Primers for cloning DNA fragments for the ratiometric biosensor constructs were designed using the online DIVA J5 DNA assembly design tools (public-diva.jbei.org).111 The complete list of primers used in this study can be found in Table S1. The DNA fragments and constructs containing TIR1 or AFB2, Aux/IAA17 fused to the Venus and mScarlet fluorescent protein coding sequences were amplified and inserted into pGP4G2 and/or pGP8G2 downstream of a GPD promoter.38,40 The single-fusion (trans) configuration biosensors consist of a Venus-Aux/IAA fusion and free mScarlet-I expressed from the same cistron. This cassette contains a prototrophic TRP1 gene, and 500 bp of homology to the auxotrophic trp1 locus was integrated. Separately, in trans another cassette, containing either the TIR1 or AFB2 auxin receptor and including HIS3 prototrophy and integration arms to the his3 locus, was integrated. These two cassettes, expressed on separate plasmids, were sequentially transformed. The final transformants were plated on dual -HIS and -TRP dropout plates. The colonies were streaked to isolation and successful integrations at the his3 and trp1 loci were confirmed by diagnostic PCR. On the other hands, the dual-fusion (in cis) configuration biosensors consist of a Venus-Aux/IAA and AFB2/TIR1-mScarlet-I fusion expressed a single construct with the prototrophic TRP1 gene and 500 bp of homology to the auxotrophic trp1 locus upstream of the cassette for genomic integration. The PCRs were performed with Q5 High-Fidelity 2X Master Mix (New England Biolabs) with the designed synthetic primers (Sigma-Aldrich). The PCR products of each synthetic part were purified, assembled, and inserted into the vectors via Gibson assembly. The mixture of DNA fragments was purified by Zymo DNA Clean & Concentrate 5 kits before transforming into NEB 10-beta competent E. coli cells via chemical transformation and plated onto the selective LB agar plates containing 100 μg/mL of ampicillin (Fisher Scientific). The list of plasmids and E. coli strains can be found in Table S2. Negative control and positive control pUC19 were included in the transformations.
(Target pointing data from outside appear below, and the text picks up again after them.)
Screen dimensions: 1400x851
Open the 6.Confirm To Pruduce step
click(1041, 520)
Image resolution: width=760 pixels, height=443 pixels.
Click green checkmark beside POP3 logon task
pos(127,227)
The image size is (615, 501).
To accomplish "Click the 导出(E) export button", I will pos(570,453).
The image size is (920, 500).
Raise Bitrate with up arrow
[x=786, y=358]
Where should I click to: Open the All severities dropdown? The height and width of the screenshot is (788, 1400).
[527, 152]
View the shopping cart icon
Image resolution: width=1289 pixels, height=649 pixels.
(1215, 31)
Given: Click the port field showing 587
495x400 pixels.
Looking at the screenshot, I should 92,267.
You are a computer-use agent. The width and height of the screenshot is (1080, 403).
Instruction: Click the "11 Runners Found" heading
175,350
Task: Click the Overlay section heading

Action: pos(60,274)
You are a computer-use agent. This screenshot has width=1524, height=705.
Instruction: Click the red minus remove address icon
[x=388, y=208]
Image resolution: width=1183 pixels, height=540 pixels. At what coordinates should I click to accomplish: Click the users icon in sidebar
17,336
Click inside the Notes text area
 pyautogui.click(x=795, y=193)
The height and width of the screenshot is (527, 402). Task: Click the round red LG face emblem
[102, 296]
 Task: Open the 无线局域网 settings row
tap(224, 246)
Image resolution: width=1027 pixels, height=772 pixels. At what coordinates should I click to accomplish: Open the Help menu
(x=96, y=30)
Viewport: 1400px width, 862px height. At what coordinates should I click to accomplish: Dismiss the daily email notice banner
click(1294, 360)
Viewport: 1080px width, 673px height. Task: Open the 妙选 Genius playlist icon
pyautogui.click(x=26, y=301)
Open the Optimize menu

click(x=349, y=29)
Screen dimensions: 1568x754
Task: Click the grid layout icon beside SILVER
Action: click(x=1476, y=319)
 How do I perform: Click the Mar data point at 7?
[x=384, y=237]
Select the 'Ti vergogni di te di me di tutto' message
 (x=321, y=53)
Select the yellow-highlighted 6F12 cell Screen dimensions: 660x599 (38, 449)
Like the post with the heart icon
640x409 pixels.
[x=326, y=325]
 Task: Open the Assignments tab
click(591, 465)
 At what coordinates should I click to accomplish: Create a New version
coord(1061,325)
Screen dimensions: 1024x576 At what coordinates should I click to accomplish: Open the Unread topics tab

The transformants were grown on ampicillin-selective LB agar plates overnight at 37 °C. Colonies were selected and subjected to colony PCR prior to Sanger sequencing and whole plasmid sequencing.

Yeast Transformation

The successfully cloned plasmids were digested with PmeI restriction enzyme (New England Biolabs) to linearize the plasmid and expose the homology arms for genomic integration prior to transformations into either W303 or YPH499 (MATa) yeast strains. All yeast strains were routinely struck out on a sterile YPAD plate consisting of 20 g/L dextrose (Fisher Scientific), 20 g/L peptone (Fisher Scientific), 20 g/L yeast extract (Fisher Scientific), 20 g/L agar (Fisher Scientific), and 40 mg/L adenine hemisulfate (Fisher Scientific). The procedure for making competent yeast cells and n were performed according to Gietz and Schiestl.112 The yeast transformants with an auxotrophic marker were expected to grow at 30 °C on selective synthetic media plates. Yeast transformants were confirmed for correct genomic integration by isolation on appropriate selective plates at 30 °C in addition to yeast colony PCR. Yeast colony PCR was performed using Zymolyase Yeast lytic enzyme (Zymo Research) to lyse the cells. Briefly, three units of zymolyase were mixed with a barely turbid solution of cells in a 15 μL volume. In a thermocycler, the reaction was incubated for 30 min at 30 °C followed by 10 min at 95 °C. 85 μL of water was added to each lysate, and 2 μL of this was used as template for a 20 μL Taq PCR containing primers to amplify from the terminator of the transgene expression cassette across the site of homologous recombination and ∼200 bases into genomic DNA. The presence of appropriate fluorescent protein expression was confirmed using the iBright FL1500 Imaging System (Thermo Fisher Scientific) and an Attune NxT B–Y flow cytometer (Thermo Fisher Scientific). Successful yeast transformants were stored in 15% glycerol at −70 °C. The complete list of S. cerevisiae strains in this study can be found in Table S3.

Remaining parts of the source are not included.